■ TASK DIRECTIONS: Your answer should be every line of the entries that has the string "each" in it.

■ MATERIAL FOR THIS EXERCISE:
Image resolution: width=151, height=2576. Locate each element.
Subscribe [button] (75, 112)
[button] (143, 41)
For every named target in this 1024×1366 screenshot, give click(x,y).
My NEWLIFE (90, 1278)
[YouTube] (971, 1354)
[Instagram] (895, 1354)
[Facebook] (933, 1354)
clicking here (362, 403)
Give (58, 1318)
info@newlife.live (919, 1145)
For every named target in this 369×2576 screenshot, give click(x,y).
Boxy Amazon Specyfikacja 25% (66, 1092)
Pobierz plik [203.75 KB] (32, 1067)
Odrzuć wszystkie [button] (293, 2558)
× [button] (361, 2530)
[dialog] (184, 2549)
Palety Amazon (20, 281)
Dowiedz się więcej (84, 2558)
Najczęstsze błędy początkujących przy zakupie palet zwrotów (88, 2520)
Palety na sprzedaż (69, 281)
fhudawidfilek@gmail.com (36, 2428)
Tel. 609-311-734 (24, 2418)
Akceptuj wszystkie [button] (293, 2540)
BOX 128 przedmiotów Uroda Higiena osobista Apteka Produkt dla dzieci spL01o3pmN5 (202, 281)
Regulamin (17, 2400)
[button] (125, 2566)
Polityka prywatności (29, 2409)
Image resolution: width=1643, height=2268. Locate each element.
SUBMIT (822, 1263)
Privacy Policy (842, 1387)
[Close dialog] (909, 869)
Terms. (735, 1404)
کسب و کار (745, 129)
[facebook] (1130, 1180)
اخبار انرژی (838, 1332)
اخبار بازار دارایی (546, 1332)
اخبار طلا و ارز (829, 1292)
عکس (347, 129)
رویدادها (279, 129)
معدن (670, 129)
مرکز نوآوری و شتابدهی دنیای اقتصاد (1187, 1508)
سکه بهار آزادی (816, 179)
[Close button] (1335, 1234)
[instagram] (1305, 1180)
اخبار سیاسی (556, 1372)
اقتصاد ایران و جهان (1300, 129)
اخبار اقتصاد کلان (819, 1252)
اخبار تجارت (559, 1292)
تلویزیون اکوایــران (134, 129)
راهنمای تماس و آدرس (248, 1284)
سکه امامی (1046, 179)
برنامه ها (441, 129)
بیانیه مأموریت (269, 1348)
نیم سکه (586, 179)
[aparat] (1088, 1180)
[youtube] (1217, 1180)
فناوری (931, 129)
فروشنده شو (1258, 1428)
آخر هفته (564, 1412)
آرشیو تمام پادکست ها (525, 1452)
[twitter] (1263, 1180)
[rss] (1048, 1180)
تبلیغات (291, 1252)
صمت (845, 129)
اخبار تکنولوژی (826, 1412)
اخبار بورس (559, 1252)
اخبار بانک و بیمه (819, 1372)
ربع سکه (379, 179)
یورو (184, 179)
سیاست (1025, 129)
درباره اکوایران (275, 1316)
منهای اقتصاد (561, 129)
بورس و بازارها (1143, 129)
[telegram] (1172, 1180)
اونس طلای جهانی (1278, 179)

■ EXPECTED ANSWER:
Image resolution: width=151, height=2576. Locate each element.
Image resolution: width=1643, height=2268. Locate each element.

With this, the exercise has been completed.